In 2003, Childs formed 'Black on Sunshine' with Peter Finestone, the original drummer for Bad Religion.

He then joined forces with Chris Cockrell, formerly of Kyuss, in the band 'Vic du Monte's Idiot Prayer' and produced their album Prey For The City, which was released on the Duna Records label in February 2005. While playing keyboards and bass guitar in the band, Childs and Vic du Monte's Idiot Prayer successfully toured all of Europe in spring 2005.

Childs and Cockrell moved on to form 'Vic du Monte's Persona Non Grata' with Alfredo Hernandez, who played drums in Kyuss and Queens of the Stone Age. Vic du Monte's Persona Non Grata signed to Cargo Records and have been touring together since 2005.

Childs also collaborated with Motörhead drummer Philthy Animal Taylor on a project called 'Little Villains'.

When he is not touring, he composes music for film and TV, often with long-time friend and musical collaborator Andy Sturmer. The pair were nominated for an Emmy Award for composing the theme tune for Disney XD's Kick Buttowski animated series.

Whilst spending some time back in the UK, Childs worked with Geoff Barrow and Billy Fuller as front of house sound for Beak on their European and American tours of 2012 and 2013.

He worked again with Alfredo Hernandez with the California desert group Brave Black Sea recording two of their sessions.

Childs spent much of 2013 and 2014 on the road working with Australian production company Showtime Management in the USA, Australia, New Zealand and Canada, performing theaters and arenas.

In 2013 -14, Childs sang and played guitar with his group Lakota, releasing its debut self-titled LP in September 2014.

James currently fronts and tours with the desert rock band Avon.
He also fronts and tours with Little Villains, a project that he originally formed with the late Philthy Animal Taylor who is now replaced by Christopher Fielden who Childs had worked with in Airbus.

In 2019 one of his collaborations with Philthy Animal Taylor that was recorded in 2007 and called Philthy Lies was released on Heavy Psych Sounds Records.

More recordings that James and Philthy Animal Taylor had made together in 2005 - 2006 called "Taylor Made" surfaced in 2019.
The album also features bass guitar and background vocal from Alan Davey formerly of Hawkwind and was released by Cleopatra Records in 2020.
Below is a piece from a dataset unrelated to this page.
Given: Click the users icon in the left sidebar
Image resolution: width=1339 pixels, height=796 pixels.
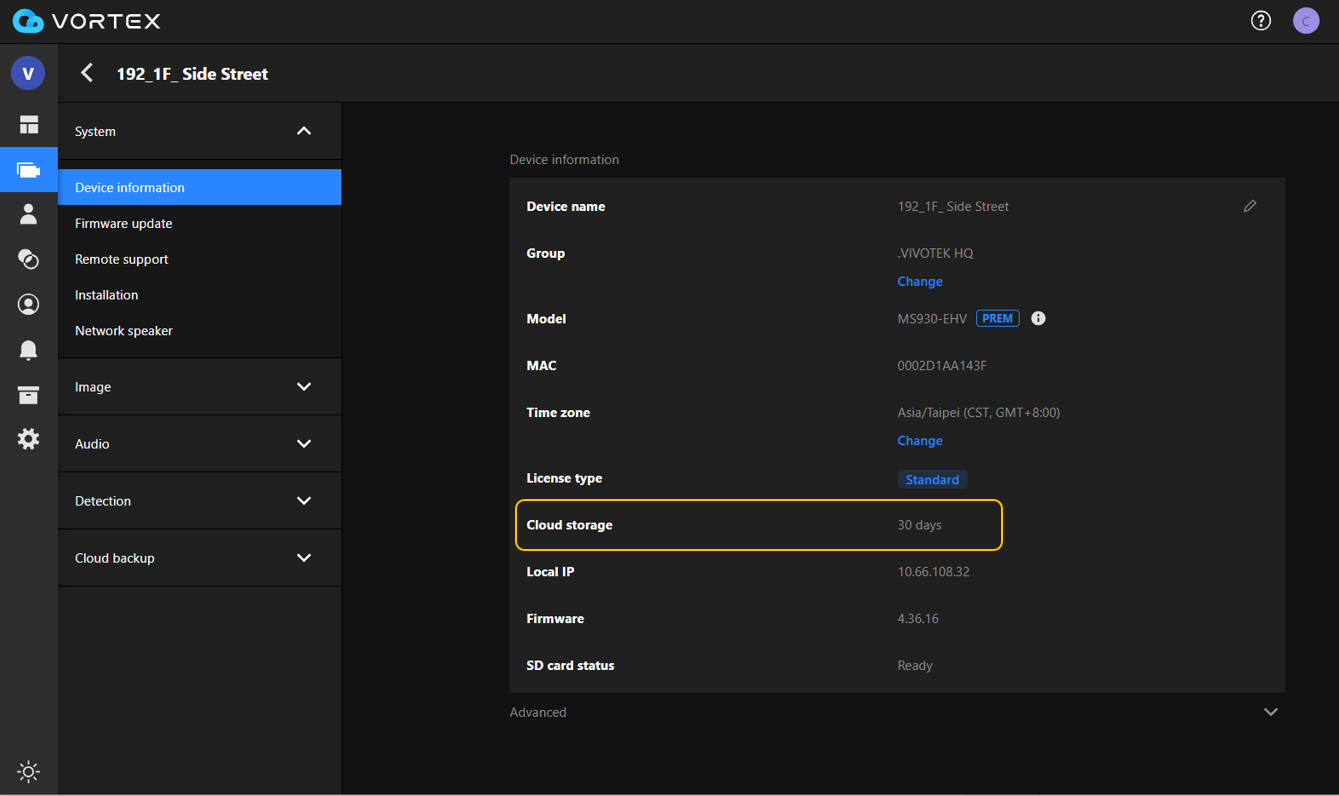Looking at the screenshot, I should point(28,214).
In 2019 James worked with Australian drummer Kyle Thompson on a new Avon Desert Rock single called ‘Man of Medan’ released by H42 records in 2020.

== Discography ==
- Airbus Apple Trees LP Spira Records 1991.
- Airbus Bug and the Big Fish LP Spira Records 1992.
- Airbus Inertia Single Spira Records 1993.
- Airbus Ghosts EP Spira Records 1994.
- Portishead Sourtimes Single (Airbus reconstruction) Go Beat 1995.
- Airbus Gravity EP Spira Records 1997.
- Airbus Ghosts LP Spira Records/BMG 2000.
- Airbus No EP Spira records 2001.
- Black on Sunshine Hurricane Single Invada 2004.
- Vic du Monte's Idiot Prayer Prey For the City LP Duna Records 2005.
- Vic du Monte's Persona Non Grata Vic du Monte's Persona Non Grata LP Cargo Records 2005.
- Jinxremover Hospital Radio LP Spira Records/Cobraside/BMG 2006.
- Jinxremover Spitfire LP Spira Records/Cobraside 2007.
- Vic du Monte's Persona Non Grata Sweet Sixteen EP Music to Ruin your Life To 2007.
- Jinxremover Messerschmitt LP Spira Records/Cobraside 2008.
- The Jinxremover North Facing Fields LP Spira Records/Cobraside 2009.
- Vic du Monte's Persona Non Grata Autoblond LP Cobraside 2009.
- Vic du Monte's Persona Non Grata Re Dinemite EP Go Down Records 2009.
- Vic du Monte's Persona Non Grata Barons & Bankers LP Go Down Records 2010.
- Animal I LP Spira Records 2015.
- Lakota LP. spira Records 2015.
- Avon ‘’Mad Marco’’ LP Spira Records 2016.
- Avon ‘’Six Wheel Action Man Tank’’ Single H42 Records 2017.
- Airbus ‘’Primitive Carnival’’ LP Spira Records 2017.
- Avon ‘’ Dave’s Dungeon’’ LP Heavy Psych Sounds 2018.
- Little Villains. ‘’Philthy Lies’’ LP Heavy Psych Sounds 2019.